In BP’s forecast, the industrial and buildings sectors account for three-quarters of the increase in global energy demand. BP expects transportation demand to slow sharply compared to the past, as vehicle efficiency increases. The agency expects the electric vehicle share of passenger vehicle miles to increase to around 25 percent due to the increasing importance of fully-autonomous cars beginning in the early 2020s and shared-mobility services. The number of electric vehicles is expected to total about 350 million by 2040, of which around 300 million are passenger cars. Electric vehicles make up 15 percent of all cars and 12 percent of light duty vehicles in 2040.
Due to the continued electrification of countries, BP expects the electric power sector to consume about three-quarters of the increase in primary energy demand. Growing prosperity in developing economies is expected to lead to significant increases in electricity demand for space cooling, lighting, and electrical appliances. BP expects renewable energy to be the fastest growing source of energy, supplying half of the growth in global energy and becoming the largest source of generation by 2040. Renewables increase their share in the global power sector from 4 percent to around 30 percent, surpassing coal’s share by 2040. The share of natural gas is flat at around 20 percent.
BP expects the demand for oil and other liquid fuels to grow in the near-term and then plateau later in the forecast. The increase in oil supply is initially provided by the United States, but OPEC production increases as U.S. tight oil is expected to decline later in the forecast. Natural gas demand is expected to grow robustly due to the increasing availability of natural gas and the continuing expansion of the liquefied natural gas (LNG) industry. Coal demand declines as OECD countries and China consume less coal, but that decline is somewhat offset by increases in coal demand by India and the rest of Asia.
Carbon Dioxide Emissions
BP expects carbon dioxide emissions from energy use to continue to increase, rising by almost 10 percent by 2040. Despite significant increases in vehicle efficiency and electrification that BP expects in the future, carbon dioxide emissions in the transportation sector continue to increase.

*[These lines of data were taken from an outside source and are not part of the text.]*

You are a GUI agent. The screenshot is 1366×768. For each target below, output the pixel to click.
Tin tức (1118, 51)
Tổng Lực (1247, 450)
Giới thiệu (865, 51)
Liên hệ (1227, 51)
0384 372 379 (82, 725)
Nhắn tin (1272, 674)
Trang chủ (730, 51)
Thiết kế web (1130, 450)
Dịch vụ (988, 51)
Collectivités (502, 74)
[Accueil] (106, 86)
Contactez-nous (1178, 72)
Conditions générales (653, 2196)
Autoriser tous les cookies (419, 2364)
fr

Despite efficiency improvements and the substantial increase in solar and wind power, fossil fuels (oil, natural gas, and coal) still represent over 70 percent of global primary energy supply in 2040 in BP’s main forecast. Non-hydro renewables are expected to supply just 15 percent of global primary energy in 2040. Carbon dioxide emissions are expected to increase by about 10 percent by 2040 as developing economies prosper in the future through increased energy use. All in all, the future for energy in the world is bright, and its availability to more and more world residents will improve their lives and in turn, increase the GDP.